MÜZİK, GELENEKLER VE DEĞİŞİMİ ÇALIŞIRKEN, MASALLARLA TANIŞTI
Dersim’de yaklaşık 10 yıldır müzik, gelenek ve değişimleri araştıran etnik müzik etnoloğu Alman Doç. Martin Greve, “Bununla ilgili Özay Şahin ile birlikte “Anlatılamazı İfade Etmek: Dersim’in Yeni Sound’unun Oluşumu” isimli kitabı hazırladım. (Tarih Vakfı Yurt Yayınlarından 2019 yılında çıktı.
Dersim’de alan çalışması yaparken bu olağanüstü bu yere aşık oldum. Birçok arkadaş edindim. Sonunda sadece araştırma için değil kendi memleketim gibi yılda 4-5 kere gelip gitmeye başladım. Bu süreçte belgesel yapımcısı Caner Canerik ile tanıştım. Masal derlediğini öğrendiğimde merak edip okudum masalları. Okuyunca masallara hayran kaldım. O kadar tuhaf, sürreal, bazen vahşi bu kadar güzel masalları okumamıştım. Okuyunca bunları Almanca’ya çevirmeye karar verdim” dedi.
Masalları çevirirken çok araştırma yaptığını belirten Greve, “Başka Zazaca, Kurmancki, Türkçe masallar okudum. Masallarla ilgili araştırmalar okudum. Dersim masalları arasında Türk, Kürt ve İran masallarına benzeyen motifler yer alır, ancak karakteri çok farklı. Bazen Dersim'in eski zamanın köy hayatını anlatır, sonra fantastik olaylar olur. Dev, ejderha da var, fakat kahramanları genelde yoksul ve iyi köylüdür. Alevilik çok önemli bir rol oynuyor, Hızır birçok masallarda yer alıyor. Dersim masalları bu yöreyi anlamak için mükemmel bir giriştir diye düşünüyorum. Ayrıca son derece keyfi okunuyor, yani sadece okumaya değer. Ben şahsen bu masallara hayranım” diye konuştu. 

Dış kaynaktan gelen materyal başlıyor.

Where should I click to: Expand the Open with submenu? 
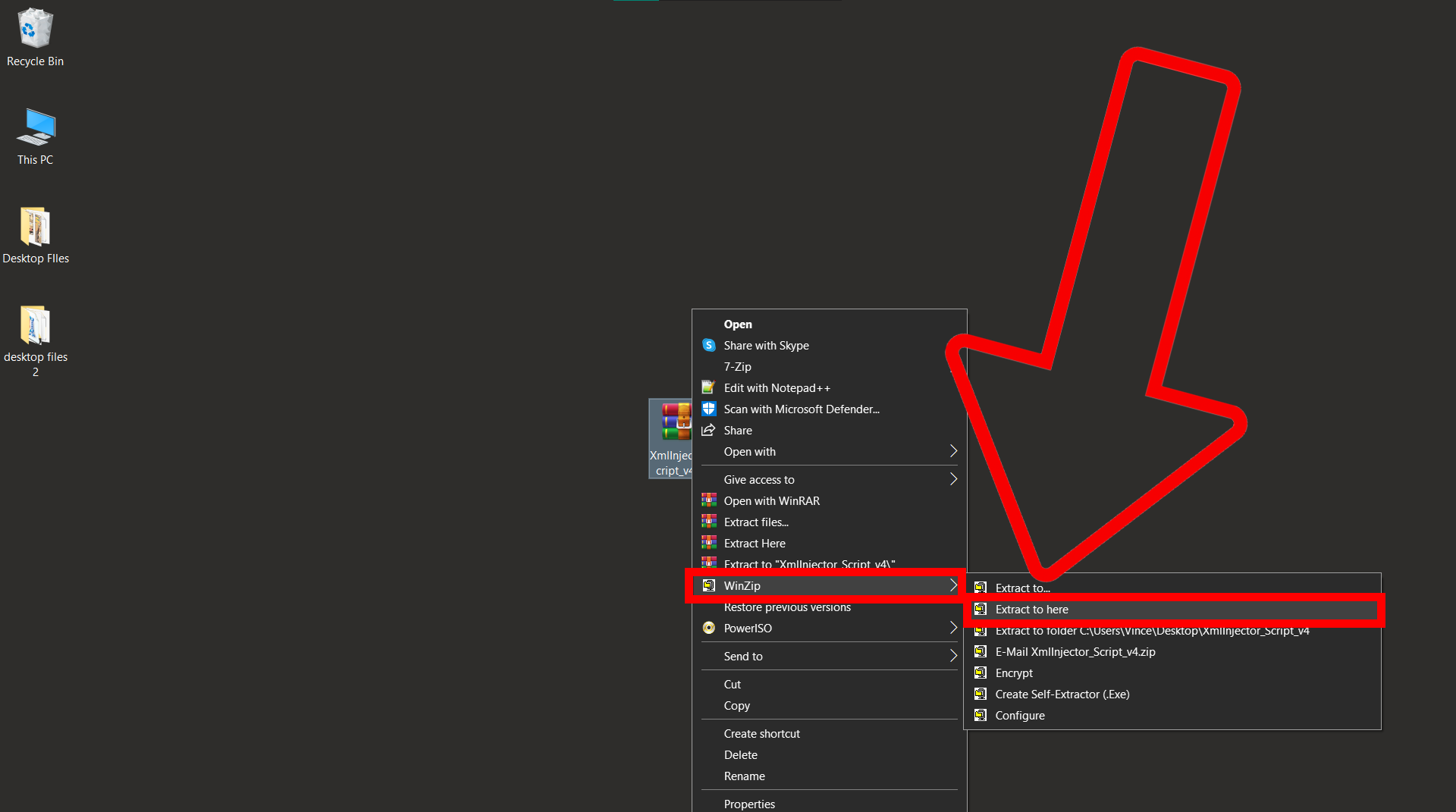pyautogui.click(x=952, y=451)
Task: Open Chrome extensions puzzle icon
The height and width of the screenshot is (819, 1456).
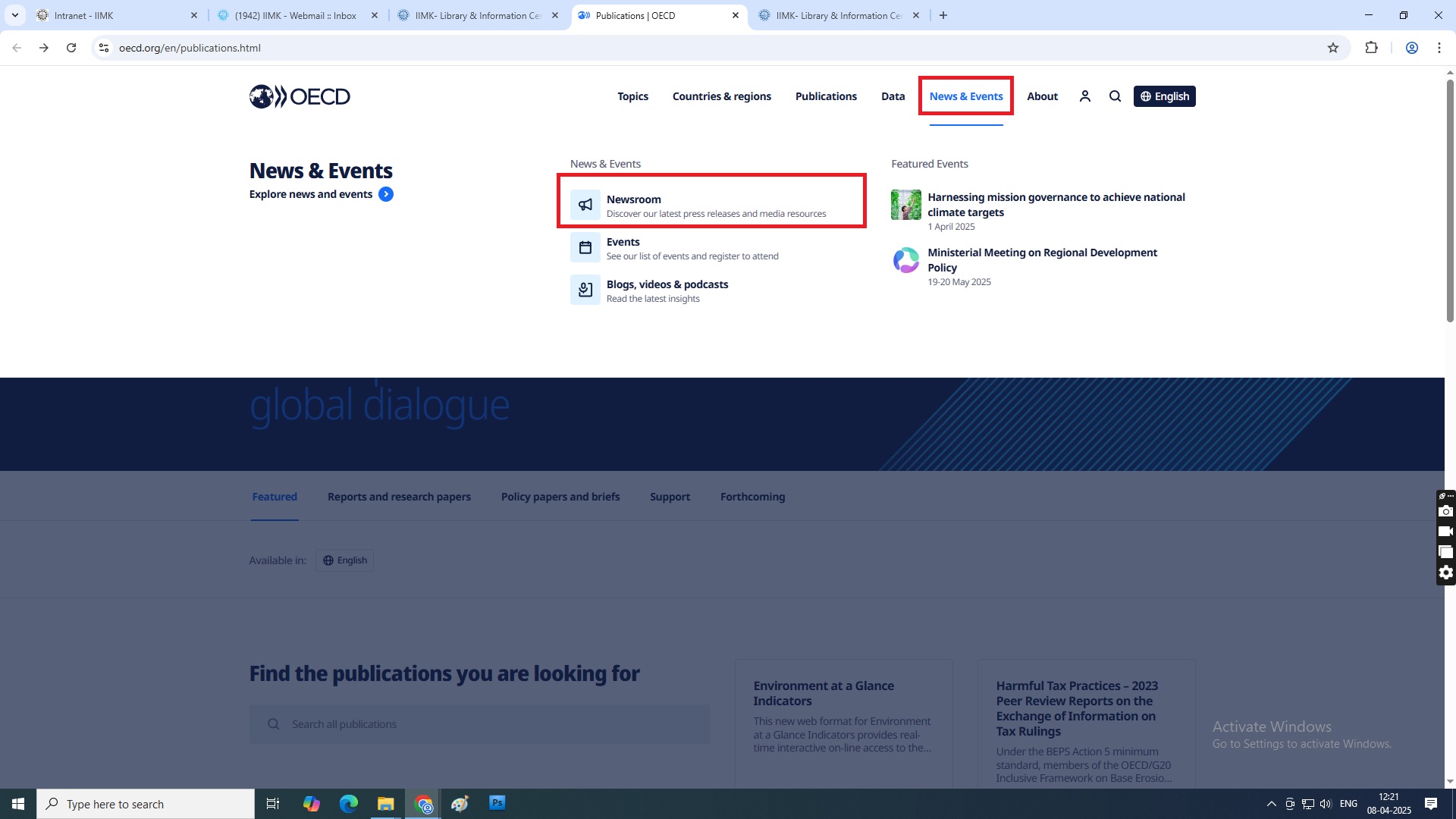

KİTAP, BAŞTA ADALET AĞAOĞLU OLMAK ÜZERE BİRÇOK KİTABI ALMANCA’YA ÇEVİREN YAYINEVİ TARAFINDAN BASILACAK
Bir buçuk senelik yoğun bir çalışmanın ardından 50 masalı Almanca’ya çevirdiğini kaydeden Doç. Martin Greve, “Kitapta ayrıca Alman okuyucular için bir son söz yazdım. Kitap tamamen hazır. Basımı için daha önce edebiyat alanında Türkiye’den Adalet Ağaoğlu, Fatma Akerson, Türker Armaner, Barış Bıçakçı, Ahmet Büke, Behçet Çelik, Orhan Çelik, Fethiye Çetin, Şeyhmus Diken, Mehmet Güler, Refik Halid Karay, Orhan Kemal, Hamdi Koç, Cem Mumcu, Mine Söğüt, Aslı Tohumcu, Sadık Yemni,nin kitaplarını Almanca’ya çevrinen ALman 'Verlag auf dem Ruffel' yayınevi'ne irtibata geçtim. Kitap, en kısa sürede basılarak Alman okuyucunun beğenisine sunulacak” ifadelerini kullandı.